Book ClubReader discussion questions
So What Are The Guys Doing? will prompt discussion and insight for men and women alike.
To facilitate your book club discussion, I prepared a list of questions that appear at the end of the book. You can also view them or download them here.
Download PDF: Book Club Questions
If you live in Central New York, perhaps we can arrange for me to attend one of your meetings for an informal Q & A. If you’re from outside the area, I am open to a Skype discussion during your meeting. You can contact me here.
Reader Discussion Questions
In So What Are The Guys Doing? award winning journalist and author, David J. Figura shared his transformational journey and captured the narrative of 50 men regarding real life subjects, such as career, friendship, marriage, relationship, religion, sex and midlife challenges. These questions suggest dialogue for personal reflection and discussion between couples, friends and book clubs.
Life Milestones ~
David J. Figura noted the growing trend of such things as all-women 50th birthday getaways and celebrations. He recalled his 50th was a bit of a downer with no friends—just a dinner with his family and a cake. How did you celebrate your 50th birthday? Do you agree with his premise that, in general, women are handling such milestones in their lives better than men? Why?
~ At the start of Chapter 3, David noted “mid-life” warranted change. Do you agree? If so, list three changes that you feel you should made (or have made) in your life.
David mentioned the national statistics showing that more women than ever in our society are working full-time jobs and are single. Do you feel these changes have influenced sex roles? Discuss how things differ from your parents’ generation.
~ In Chapter 3, a lawyer noted his decision to quit a high profile, successful law firm after attending a funeral service, during which the person who gave the eulogy lauded the deceased for choosing the law firm over his family. He particularly bristled at the idea that cancelling planned family vacations and working weekends on legal cases was something that should be commended. Does work ever overwhelm your life? Where do you draw the line?

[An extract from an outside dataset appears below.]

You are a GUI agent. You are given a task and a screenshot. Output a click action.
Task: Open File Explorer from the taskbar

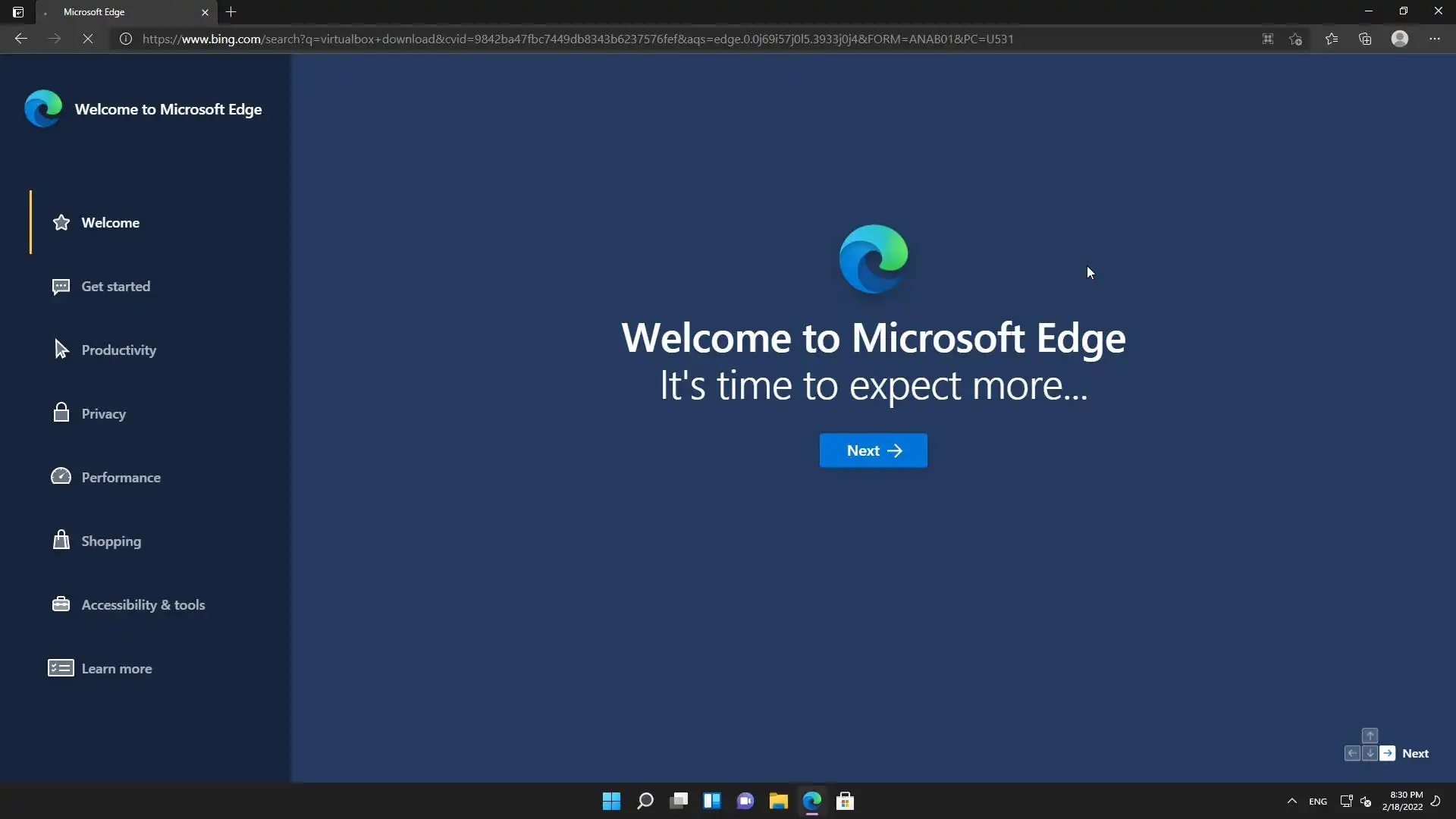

~ If you could have any job in the world, and salary was not an issue, what would it be? Why?
David wrote that the concept of having friendships is like maintaining a garden. Is your garden healthy and thriving or full of dead plants and overcome by weeds? What are some of the things you do to maintain your friendships?
Happiness ~ Some men interviewed had the attitude, “If everyone else around me is happy, I’m happy.” The police officer, though, felt resentment toward his wife for all the time she spent with her female friends. His wife finally confronted him and said, “It’s not my job to make you happy. That’s your job.” Discuss these two answers. Which do you agree with? Why?
Relationships & Communication ~
In Chapter 4, Pete, the Human Relations Manager, noted that his vision of retirement involves things like “going on cruises with my wife. Everything I envision involves her.” Is this a healthy and realistic expectation? Why or why not?
~ Mike, the counselor in Chapter 6, noted when it comes to men versus women communicating, women seemed to feel “less threatened with self-disclosure. But for men, we really didn’t grow up with that. That’s not part of our culture. On top of that, we (men) don’t support one another in self-disclosure.” Do you agree with his assessment? Are communication dynamics something that’s cast in stone or something that can be changed?
Cliff, the architect in Chapter 7, noted a certain level of sex is necessary to sustain his relationship with his wife. “Otherwise, you’re just sort of cohabitating,” he said. Do you agree with this statement? Why or why not?
~ Simon, the store owner in Chapter 7, said that women “are kidding themselves” that their husbands can absolutely abstain from sex for lengthy periods of time and not look elsewhere. “And maybe the guys are fooling themselves that the women don’t care,” he added. Discuss these two statements. Are they true?
~ Are you capable of having a no-holds barred conversation with your significant other discussing your current level of happiness and all your personal needs, including sex? How can you begin the discussion?
How do you and your significant other do your finances? Is all the money put into one account to pay the bills, or not? Do you have personal checking or savings accounts that you tap into? What are the strengths and weaknesses of having separate accounts?
It has been said that many men take better care of their cars than their bodies. Is that true? Why?
National statistics point to the trend that more women go to church or claim affiliation with a particular religious faith than men. Why do you think that’s so?
Positive Changes ~
To this day, David has the phrase, “If I don’t do it, it won’t happen” written on a note card and taped to his bathroom mirror. It has inspired him to take positive action during the writing of this book and in his marriage, in making friends and in taking risks in his career. Identify something you consider important in your life that you are not getting done—something you have the power to make happen.